# [Directions for this task]
Every line below between the line holding "Screen dimensions: 895x480" and the line holding "Given: Click the number label 55", inclusive, should be repeated exactly, and all other lines omitted.

(Data excerpts)
________________________
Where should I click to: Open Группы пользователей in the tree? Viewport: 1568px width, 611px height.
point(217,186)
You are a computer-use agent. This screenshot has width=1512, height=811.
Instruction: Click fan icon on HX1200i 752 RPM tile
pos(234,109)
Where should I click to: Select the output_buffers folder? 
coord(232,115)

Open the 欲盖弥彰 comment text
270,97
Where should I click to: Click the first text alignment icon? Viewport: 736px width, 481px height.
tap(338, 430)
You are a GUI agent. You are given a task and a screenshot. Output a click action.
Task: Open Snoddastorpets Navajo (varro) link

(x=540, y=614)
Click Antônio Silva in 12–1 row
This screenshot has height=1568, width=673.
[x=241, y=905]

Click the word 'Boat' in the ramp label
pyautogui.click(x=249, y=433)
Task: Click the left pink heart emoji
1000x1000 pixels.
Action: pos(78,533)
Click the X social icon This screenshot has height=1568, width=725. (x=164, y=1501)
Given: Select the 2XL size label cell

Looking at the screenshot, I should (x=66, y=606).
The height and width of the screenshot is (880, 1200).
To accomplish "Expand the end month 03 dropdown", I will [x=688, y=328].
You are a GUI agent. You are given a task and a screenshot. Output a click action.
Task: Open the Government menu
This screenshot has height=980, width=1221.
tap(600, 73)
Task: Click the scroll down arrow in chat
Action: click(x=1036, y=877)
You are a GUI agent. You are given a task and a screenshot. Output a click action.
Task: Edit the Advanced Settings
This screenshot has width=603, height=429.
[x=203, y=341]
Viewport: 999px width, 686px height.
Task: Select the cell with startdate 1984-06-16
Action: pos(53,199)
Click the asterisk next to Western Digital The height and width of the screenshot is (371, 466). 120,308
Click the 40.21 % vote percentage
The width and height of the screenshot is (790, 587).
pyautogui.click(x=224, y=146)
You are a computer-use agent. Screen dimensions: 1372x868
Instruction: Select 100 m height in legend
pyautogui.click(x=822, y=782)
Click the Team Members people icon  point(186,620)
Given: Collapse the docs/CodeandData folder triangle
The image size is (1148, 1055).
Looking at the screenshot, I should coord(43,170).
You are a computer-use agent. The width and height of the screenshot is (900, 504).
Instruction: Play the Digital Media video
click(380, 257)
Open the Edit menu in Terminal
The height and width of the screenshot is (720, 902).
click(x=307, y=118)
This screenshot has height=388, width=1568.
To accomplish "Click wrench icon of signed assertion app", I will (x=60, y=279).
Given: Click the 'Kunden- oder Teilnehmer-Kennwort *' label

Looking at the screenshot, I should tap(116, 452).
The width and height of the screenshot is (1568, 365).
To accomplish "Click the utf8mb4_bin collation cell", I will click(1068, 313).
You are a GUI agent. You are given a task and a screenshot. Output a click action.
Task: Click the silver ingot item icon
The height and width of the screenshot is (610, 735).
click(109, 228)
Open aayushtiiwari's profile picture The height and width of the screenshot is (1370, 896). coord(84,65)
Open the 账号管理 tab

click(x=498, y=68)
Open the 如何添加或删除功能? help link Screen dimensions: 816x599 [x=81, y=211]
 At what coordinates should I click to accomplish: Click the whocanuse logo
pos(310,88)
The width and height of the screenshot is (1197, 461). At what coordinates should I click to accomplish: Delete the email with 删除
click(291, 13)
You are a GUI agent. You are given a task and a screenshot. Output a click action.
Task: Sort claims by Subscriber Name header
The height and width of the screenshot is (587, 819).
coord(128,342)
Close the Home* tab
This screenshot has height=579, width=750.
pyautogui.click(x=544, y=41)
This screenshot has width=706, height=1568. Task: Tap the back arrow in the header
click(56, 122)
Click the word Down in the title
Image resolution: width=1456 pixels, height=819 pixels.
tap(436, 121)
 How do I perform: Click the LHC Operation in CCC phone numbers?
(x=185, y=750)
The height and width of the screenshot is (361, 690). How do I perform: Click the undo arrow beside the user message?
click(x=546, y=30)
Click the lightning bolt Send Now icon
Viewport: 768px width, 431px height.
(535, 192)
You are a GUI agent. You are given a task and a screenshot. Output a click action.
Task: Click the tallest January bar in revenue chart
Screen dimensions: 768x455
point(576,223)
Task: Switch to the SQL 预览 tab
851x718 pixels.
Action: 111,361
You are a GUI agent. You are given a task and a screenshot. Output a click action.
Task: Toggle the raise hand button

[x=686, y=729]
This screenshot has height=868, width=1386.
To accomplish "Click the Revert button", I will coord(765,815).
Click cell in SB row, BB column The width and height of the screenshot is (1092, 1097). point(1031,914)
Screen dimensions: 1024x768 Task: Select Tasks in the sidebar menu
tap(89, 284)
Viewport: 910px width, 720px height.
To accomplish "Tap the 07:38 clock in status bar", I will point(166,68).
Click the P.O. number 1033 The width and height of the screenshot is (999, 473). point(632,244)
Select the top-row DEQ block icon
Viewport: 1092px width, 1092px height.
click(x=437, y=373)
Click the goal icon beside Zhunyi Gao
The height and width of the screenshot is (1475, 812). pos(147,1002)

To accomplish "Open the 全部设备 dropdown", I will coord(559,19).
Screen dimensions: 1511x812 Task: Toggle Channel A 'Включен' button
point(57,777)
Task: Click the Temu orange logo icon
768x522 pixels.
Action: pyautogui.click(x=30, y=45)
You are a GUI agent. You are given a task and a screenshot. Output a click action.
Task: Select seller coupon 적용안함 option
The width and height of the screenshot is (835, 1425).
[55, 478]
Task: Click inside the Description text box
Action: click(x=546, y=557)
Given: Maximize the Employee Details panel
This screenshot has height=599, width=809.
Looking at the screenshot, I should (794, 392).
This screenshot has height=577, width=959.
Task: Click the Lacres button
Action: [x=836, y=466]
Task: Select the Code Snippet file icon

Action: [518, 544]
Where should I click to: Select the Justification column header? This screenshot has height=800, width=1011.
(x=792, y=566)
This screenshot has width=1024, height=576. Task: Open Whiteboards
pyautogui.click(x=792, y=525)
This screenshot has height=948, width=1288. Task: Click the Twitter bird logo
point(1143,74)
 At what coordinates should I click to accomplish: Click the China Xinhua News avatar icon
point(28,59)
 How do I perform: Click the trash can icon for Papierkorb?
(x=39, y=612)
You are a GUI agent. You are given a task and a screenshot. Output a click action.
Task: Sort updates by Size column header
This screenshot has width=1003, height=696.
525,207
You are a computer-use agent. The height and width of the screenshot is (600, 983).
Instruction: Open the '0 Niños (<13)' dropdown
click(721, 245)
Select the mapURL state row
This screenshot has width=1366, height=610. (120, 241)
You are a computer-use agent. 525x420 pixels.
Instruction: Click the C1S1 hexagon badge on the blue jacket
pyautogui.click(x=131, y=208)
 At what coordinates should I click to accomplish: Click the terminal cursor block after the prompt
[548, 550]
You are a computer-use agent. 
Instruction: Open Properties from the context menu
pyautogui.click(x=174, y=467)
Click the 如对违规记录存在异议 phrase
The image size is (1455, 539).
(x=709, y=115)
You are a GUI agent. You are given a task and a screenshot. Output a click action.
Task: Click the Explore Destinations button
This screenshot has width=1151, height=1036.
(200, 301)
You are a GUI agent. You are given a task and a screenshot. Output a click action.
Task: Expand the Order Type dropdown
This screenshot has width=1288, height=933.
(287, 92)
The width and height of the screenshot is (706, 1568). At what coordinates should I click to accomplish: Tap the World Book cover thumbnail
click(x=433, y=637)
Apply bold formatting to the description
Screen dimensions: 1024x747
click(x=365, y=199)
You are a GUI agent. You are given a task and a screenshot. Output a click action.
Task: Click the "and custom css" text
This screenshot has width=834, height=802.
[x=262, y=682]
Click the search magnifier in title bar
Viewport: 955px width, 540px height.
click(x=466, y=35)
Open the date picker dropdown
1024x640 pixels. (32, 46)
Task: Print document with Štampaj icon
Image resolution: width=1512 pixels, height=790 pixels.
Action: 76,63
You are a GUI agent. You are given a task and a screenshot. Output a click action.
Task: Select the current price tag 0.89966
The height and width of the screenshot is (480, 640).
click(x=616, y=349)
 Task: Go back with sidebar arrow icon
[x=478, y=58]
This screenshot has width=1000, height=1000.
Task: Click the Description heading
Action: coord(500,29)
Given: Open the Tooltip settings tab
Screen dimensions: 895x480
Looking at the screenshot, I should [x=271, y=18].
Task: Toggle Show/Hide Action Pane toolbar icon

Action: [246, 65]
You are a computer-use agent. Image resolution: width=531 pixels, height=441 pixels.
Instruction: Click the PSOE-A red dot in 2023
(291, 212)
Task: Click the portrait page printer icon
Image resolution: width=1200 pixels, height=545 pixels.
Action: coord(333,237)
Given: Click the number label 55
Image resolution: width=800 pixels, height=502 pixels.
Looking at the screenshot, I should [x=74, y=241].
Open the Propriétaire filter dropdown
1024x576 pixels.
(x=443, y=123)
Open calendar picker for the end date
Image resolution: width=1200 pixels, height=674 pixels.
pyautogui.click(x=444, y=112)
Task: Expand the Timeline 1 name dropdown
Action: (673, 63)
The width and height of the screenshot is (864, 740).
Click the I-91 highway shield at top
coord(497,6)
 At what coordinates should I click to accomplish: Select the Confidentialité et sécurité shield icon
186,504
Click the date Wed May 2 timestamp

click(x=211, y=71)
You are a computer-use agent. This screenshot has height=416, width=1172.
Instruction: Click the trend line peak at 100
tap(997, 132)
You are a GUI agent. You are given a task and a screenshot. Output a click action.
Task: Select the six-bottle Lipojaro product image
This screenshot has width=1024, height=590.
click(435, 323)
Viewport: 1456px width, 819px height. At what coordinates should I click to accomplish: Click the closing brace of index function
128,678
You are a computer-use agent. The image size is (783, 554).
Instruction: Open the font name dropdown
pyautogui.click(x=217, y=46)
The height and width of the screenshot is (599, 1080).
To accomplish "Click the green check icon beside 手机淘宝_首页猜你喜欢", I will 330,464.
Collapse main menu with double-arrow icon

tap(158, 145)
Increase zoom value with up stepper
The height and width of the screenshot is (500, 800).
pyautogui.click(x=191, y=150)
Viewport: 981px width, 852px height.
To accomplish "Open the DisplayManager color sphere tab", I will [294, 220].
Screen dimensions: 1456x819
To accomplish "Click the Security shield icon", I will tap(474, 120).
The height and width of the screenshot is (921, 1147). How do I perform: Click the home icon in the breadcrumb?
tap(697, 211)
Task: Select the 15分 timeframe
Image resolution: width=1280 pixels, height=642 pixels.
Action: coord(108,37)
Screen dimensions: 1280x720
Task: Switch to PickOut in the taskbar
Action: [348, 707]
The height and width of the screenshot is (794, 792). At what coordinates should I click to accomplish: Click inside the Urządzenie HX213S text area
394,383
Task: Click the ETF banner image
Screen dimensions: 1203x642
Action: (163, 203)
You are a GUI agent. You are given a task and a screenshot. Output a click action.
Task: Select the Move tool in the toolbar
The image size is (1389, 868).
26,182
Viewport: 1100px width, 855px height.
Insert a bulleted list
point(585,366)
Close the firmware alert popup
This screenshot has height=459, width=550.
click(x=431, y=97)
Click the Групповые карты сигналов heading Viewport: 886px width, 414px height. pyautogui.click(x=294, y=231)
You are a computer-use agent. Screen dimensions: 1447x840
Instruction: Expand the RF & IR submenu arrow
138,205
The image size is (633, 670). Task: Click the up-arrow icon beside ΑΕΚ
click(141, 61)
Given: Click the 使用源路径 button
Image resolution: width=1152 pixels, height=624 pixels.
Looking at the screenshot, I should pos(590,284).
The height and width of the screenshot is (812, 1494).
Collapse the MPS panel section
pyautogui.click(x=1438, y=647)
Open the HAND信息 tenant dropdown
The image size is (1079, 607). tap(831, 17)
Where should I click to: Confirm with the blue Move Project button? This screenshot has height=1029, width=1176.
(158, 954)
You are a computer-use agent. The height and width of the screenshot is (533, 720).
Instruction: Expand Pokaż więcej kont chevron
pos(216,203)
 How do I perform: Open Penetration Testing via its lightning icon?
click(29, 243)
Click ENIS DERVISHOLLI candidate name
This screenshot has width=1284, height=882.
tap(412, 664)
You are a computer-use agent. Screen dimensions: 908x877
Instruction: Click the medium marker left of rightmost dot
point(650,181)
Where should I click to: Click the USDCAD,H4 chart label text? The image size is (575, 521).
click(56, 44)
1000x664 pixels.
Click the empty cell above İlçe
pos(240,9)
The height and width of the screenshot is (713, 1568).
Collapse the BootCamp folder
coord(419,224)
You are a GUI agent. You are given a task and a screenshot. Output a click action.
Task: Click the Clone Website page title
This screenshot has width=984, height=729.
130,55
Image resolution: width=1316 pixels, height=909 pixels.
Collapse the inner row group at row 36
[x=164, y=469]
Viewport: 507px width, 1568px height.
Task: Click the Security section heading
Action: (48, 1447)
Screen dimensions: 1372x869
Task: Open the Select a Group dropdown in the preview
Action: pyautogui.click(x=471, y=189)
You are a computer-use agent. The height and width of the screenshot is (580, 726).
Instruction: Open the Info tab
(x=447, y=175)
________________________
# [The completed task]
Screen dimensions: 895x480
Looking at the screenshot, I should [x=271, y=18].
Task: Toggle Show/Hide Action Pane toolbar icon

Action: [246, 65]
You are a computer-use agent. Image resolution: width=531 pixels, height=441 pixels.
Instruction: Click the PSOE-A red dot in 2023
(291, 212)
Task: Click the portrait page printer icon
Image resolution: width=1200 pixels, height=545 pixels.
Action: coord(333,237)
Given: Click the number label 55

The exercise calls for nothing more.